I think this can happen in any relationship, especially for this with whom we live in close proximity. Interestingly, my most recent attack came at a time when my husband was going through the exact opposite. He participated in a men’s study that culminated in a graduation a couple weeks ago. I was looking forward to it, set aside other things to prepare for it, etc. and then the attack hit during the ceremony.
No doubt, my defenses were down and all these little frustrations had been running through my mind and exposing themselves in small ways for weeks. He seemed to be able to make time away from work for the weekly meetings and other outings, which included a weekend camping trip. Our oldest started speech therapy in the same time period but, despite protesting that he had a desire to attend, could find the time to do so only once. A little fight here. My husband seemed to brush off the kids when they wanted attention but seemed to be constantly texting with the guys. Another argument there. And me, I felt like a footnote in his weeks. Silence. I was excited for him to have the opportunities but part of me was constantly on the lookout for his shortcomings and my own faults (both of which were disproportionately huge). Then at the ceremony, in those few minutes, this guy seemed to be able to be everything my husband wasn’t being to me and my children: to understand my concerns with my son and my feeling overwhelmed with handling both children at a social function. He listened to my son but gave him boundaries. And this is where I was wrong: I was comparing my husband. Not just at that moment but for weeks these thoughts had popped in my head. The sad thing is that I’ve since realized that this guy was showing a trait that my husband himself exhibited to an overwhelmed mother when we were dating. How selfish is the human heart that it grabs at any small show of attention and tries to steal what is rightfully another’s!
These surprise attacks seem to happen to me more than I’d like to admit, but admit it I will because maybe if I acknowledge my weaknesses, then I can get over them and something better can take their place. Our culture is inundated with the “truth” that if we just follow our hearts, and let everyone else follow theirs, then everything will be beautiful.
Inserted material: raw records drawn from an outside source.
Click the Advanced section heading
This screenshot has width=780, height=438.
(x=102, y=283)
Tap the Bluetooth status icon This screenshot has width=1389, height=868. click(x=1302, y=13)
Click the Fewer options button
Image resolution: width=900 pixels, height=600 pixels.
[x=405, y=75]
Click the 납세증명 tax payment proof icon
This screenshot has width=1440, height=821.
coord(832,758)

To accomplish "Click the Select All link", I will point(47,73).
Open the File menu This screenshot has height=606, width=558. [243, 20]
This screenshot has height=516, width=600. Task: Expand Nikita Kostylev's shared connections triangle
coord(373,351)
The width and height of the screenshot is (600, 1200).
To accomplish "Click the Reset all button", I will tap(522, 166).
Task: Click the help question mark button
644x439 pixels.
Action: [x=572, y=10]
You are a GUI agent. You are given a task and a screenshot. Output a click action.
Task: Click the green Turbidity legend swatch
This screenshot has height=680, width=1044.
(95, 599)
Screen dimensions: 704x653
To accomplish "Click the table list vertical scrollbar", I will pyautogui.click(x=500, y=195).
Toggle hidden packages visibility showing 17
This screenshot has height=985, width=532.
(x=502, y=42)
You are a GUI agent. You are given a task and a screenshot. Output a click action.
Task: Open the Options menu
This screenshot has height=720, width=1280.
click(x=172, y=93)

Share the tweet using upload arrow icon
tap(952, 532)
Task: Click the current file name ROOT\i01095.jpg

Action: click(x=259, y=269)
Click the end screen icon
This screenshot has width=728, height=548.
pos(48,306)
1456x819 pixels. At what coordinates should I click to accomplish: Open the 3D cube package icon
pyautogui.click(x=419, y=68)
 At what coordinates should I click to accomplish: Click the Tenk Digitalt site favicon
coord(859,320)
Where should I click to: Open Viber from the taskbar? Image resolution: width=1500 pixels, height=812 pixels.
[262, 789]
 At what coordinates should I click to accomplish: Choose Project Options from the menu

But my heart is like a hungry, sleep-deprived toddler: sunshine and sweetness sometimes to some people but destructive to everyone if directed to the booster seat. I do want to have a loving, open, trusting, innocent heart that is like a child but I don’t want that heart to make my decisions when I’m starving for affection because it would do whatever it takes to fulfill that need… including slinging the applesauce across the place because it’s not a gummy bear.
So I’ll let my brain remind me of the truth of the promised future resolution and decide where to go from there.